------ Exercise data
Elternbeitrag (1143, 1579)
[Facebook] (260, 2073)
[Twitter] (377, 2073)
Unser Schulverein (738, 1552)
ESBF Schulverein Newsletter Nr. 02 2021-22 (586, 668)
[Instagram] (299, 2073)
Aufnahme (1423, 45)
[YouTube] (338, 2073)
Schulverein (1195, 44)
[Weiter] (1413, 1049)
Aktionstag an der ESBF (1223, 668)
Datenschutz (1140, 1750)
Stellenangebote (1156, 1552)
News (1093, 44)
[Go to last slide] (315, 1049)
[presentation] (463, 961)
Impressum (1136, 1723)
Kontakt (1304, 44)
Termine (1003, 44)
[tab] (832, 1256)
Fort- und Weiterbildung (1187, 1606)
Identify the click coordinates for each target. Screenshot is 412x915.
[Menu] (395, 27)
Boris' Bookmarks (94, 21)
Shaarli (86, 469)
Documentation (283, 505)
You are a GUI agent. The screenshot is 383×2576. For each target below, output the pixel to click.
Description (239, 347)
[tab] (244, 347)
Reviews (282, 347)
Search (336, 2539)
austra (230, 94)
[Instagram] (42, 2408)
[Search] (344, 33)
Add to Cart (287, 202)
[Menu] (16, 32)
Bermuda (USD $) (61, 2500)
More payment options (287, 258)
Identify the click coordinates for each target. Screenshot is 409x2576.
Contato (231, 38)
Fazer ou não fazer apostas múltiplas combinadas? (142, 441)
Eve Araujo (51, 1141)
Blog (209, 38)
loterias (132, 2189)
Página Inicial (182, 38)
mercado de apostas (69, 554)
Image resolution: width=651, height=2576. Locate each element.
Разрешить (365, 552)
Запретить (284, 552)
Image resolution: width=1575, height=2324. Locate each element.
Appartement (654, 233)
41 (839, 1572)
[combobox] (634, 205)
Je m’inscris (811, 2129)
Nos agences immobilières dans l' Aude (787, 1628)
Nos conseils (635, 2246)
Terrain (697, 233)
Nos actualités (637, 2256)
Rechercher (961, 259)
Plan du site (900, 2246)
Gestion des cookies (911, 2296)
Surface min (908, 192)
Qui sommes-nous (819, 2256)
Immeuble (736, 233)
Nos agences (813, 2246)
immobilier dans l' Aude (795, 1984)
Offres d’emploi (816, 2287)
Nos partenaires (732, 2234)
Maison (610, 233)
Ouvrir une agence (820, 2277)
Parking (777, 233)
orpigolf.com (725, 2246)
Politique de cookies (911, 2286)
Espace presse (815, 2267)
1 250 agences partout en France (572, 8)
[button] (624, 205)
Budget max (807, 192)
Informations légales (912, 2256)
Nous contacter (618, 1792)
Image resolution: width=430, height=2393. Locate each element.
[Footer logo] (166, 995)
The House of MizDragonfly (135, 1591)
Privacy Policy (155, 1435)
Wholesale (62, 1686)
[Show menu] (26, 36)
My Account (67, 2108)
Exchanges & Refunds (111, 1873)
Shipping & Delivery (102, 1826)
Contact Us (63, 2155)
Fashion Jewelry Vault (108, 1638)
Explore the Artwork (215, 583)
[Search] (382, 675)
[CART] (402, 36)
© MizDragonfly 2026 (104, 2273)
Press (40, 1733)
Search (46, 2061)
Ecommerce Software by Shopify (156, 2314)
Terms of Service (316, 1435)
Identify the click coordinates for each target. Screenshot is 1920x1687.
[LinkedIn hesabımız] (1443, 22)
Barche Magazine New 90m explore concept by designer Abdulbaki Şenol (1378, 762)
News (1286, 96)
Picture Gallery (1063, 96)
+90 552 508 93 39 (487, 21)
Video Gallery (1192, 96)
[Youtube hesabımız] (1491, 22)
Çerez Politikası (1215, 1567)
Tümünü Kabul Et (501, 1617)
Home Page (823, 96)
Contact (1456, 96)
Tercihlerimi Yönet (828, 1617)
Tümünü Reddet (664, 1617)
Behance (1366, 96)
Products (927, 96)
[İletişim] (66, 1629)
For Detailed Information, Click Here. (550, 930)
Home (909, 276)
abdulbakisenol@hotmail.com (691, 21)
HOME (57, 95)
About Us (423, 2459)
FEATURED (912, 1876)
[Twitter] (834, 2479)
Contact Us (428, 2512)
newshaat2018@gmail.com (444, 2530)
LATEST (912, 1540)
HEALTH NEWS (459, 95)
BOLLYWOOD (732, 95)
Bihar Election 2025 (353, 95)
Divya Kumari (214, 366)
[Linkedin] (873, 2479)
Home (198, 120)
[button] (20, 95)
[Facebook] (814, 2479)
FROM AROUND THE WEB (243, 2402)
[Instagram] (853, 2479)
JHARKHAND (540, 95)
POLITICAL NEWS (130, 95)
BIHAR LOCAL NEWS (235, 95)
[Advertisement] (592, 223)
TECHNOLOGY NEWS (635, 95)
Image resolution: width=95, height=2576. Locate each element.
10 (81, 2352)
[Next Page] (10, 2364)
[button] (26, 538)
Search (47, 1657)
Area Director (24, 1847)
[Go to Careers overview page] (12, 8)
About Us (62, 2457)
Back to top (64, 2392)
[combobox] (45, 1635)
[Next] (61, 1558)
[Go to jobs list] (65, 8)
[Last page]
------------
◆ What to work on
All records shown above must be set down again verbatim.

◆ Written answer
Elternbeitrag (1143, 1579)
[Facebook] (260, 2073)
[Twitter] (377, 2073)
Unser Schulverein (738, 1552)
ESBF Schulverein Newsletter Nr. 02 2021-22 (586, 668)
[Instagram] (299, 2073)
Aufnahme (1423, 45)
[YouTube] (338, 2073)
Schulverein (1195, 44)
[Weiter] (1413, 1049)
Aktionstag an der ESBF (1223, 668)
Datenschutz (1140, 1750)
Stellenangebote (1156, 1552)
News (1093, 44)
[Go to last slide] (315, 1049)
[presentation] (463, 961)
Impressum (1136, 1723)
Kontakt (1304, 44)
Termine (1003, 44)
[tab] (832, 1256)
Fort- und Weiterbildung (1187, 1606)
Identify the click coordinates for each target. Screenshot is 412x915.
[Menu] (395, 27)
Boris' Bookmarks (94, 21)
Shaarli (86, 469)
Documentation (283, 505)
You are a GUI agent. The screenshot is 383×2576. For each target below, output the pixel to click.
Description (239, 347)
[tab] (244, 347)
Reviews (282, 347)
Search (336, 2539)
austra (230, 94)
[Instagram] (42, 2408)
[Search] (344, 33)
Add to Cart (287, 202)
[Menu] (16, 32)
Bermuda (USD $) (61, 2500)
More payment options (287, 258)
Identify the click coordinates for each target. Screenshot is 409x2576.
Contato (231, 38)
Fazer ou não fazer apostas múltiplas combinadas? (142, 441)
Eve Araujo (51, 1141)
Blog (209, 38)
loterias (132, 2189)
Página Inicial (182, 38)
mercado de apostas (69, 554)
Image resolution: width=651, height=2576. Locate each element.
Разрешить (365, 552)
Запретить (284, 552)
Image resolution: width=1575, height=2324. Locate each element.
Appartement (654, 233)
41 (839, 1572)
[combobox] (634, 205)
Je m’inscris (811, 2129)
Nos agences immobilières dans l' Aude (787, 1628)
Nos conseils (635, 2246)
Terrain (697, 233)
Nos actualités (637, 2256)
Rechercher (961, 259)
Plan du site (900, 2246)
Gestion des cookies (911, 2296)
Surface min (908, 192)
Qui sommes-nous (819, 2256)
Immeuble (736, 233)
Nos agences (813, 2246)
immobilier dans l' Aude (795, 1984)
Offres d’emploi (816, 2287)
Nos partenaires (732, 2234)
Maison (610, 233)
Ouvrir une agence (820, 2277)
Parking (777, 233)
orpigolf.com (725, 2246)
Politique de cookies (911, 2286)
Espace presse (815, 2267)
1 250 agences partout en France (572, 8)
[button] (624, 205)
Budget max (807, 192)
Informations légales (912, 2256)
Nous contacter (618, 1792)
Image resolution: width=430, height=2393. Locate each element.
[Footer logo] (166, 995)
The House of MizDragonfly (135, 1591)
Privacy Policy (155, 1435)
Wholesale (62, 1686)
[Show menu] (26, 36)
My Account (67, 2108)
Exchanges & Refunds (111, 1873)
Shipping & Delivery (102, 1826)
Contact Us (63, 2155)
Fashion Jewelry Vault (108, 1638)
Explore the Artwork (215, 583)
[Search] (382, 675)
[CART] (402, 36)
© MizDragonfly 2026 (104, 2273)
Press (40, 1733)
Search (46, 2061)
Ecommerce Software by Shopify (156, 2314)
Terms of Service (316, 1435)
Identify the click coordinates for each target. Screenshot is 1920x1687.
[LinkedIn hesabımız] (1443, 22)
Barche Magazine New 90m explore concept by designer Abdulbaki Şenol (1378, 762)
News (1286, 96)
Picture Gallery (1063, 96)
+90 552 508 93 39 (487, 21)
Video Gallery (1192, 96)
[Youtube hesabımız] (1491, 22)
Çerez Politikası (1215, 1567)
Tümünü Kabul Et (501, 1617)
Home Page (823, 96)
Contact (1456, 96)
Tercihlerimi Yönet (828, 1617)
Tümünü Reddet (664, 1617)
Behance (1366, 96)
Products (927, 96)
[İletişim] (66, 1629)
For Detailed Information, Click Here. (550, 930)
Home (909, 276)
abdulbakisenol@hotmail.com (691, 21)
HOME (57, 95)
About Us (423, 2459)
FEATURED (912, 1876)
[Twitter] (834, 2479)
Contact Us (428, 2512)
newshaat2018@gmail.com (444, 2530)
LATEST (912, 1540)
HEALTH NEWS (459, 95)
BOLLYWOOD (732, 95)
Bihar Election 2025 (353, 95)
Divya Kumari (214, 366)
[Linkedin] (873, 2479)
Home (198, 120)
[button] (20, 95)
[Facebook] (814, 2479)
FROM AROUND THE WEB (243, 2402)
[Instagram] (853, 2479)
JHARKHAND (540, 95)
POLITICAL NEWS (130, 95)
BIHAR LOCAL NEWS (235, 95)
[Advertisement] (592, 223)
TECHNOLOGY NEWS (635, 95)
Image resolution: width=95, height=2576. Locate each element.
10 (81, 2352)
[Next Page] (10, 2364)
[button] (26, 538)
Search (47, 1657)
Area Director (24, 1847)
[Go to Careers overview page] (12, 8)
About Us (62, 2457)
Back to top (64, 2392)
[combobox] (45, 1635)
[Next] (61, 1558)
[Go to jobs list] (65, 8)
[Last page]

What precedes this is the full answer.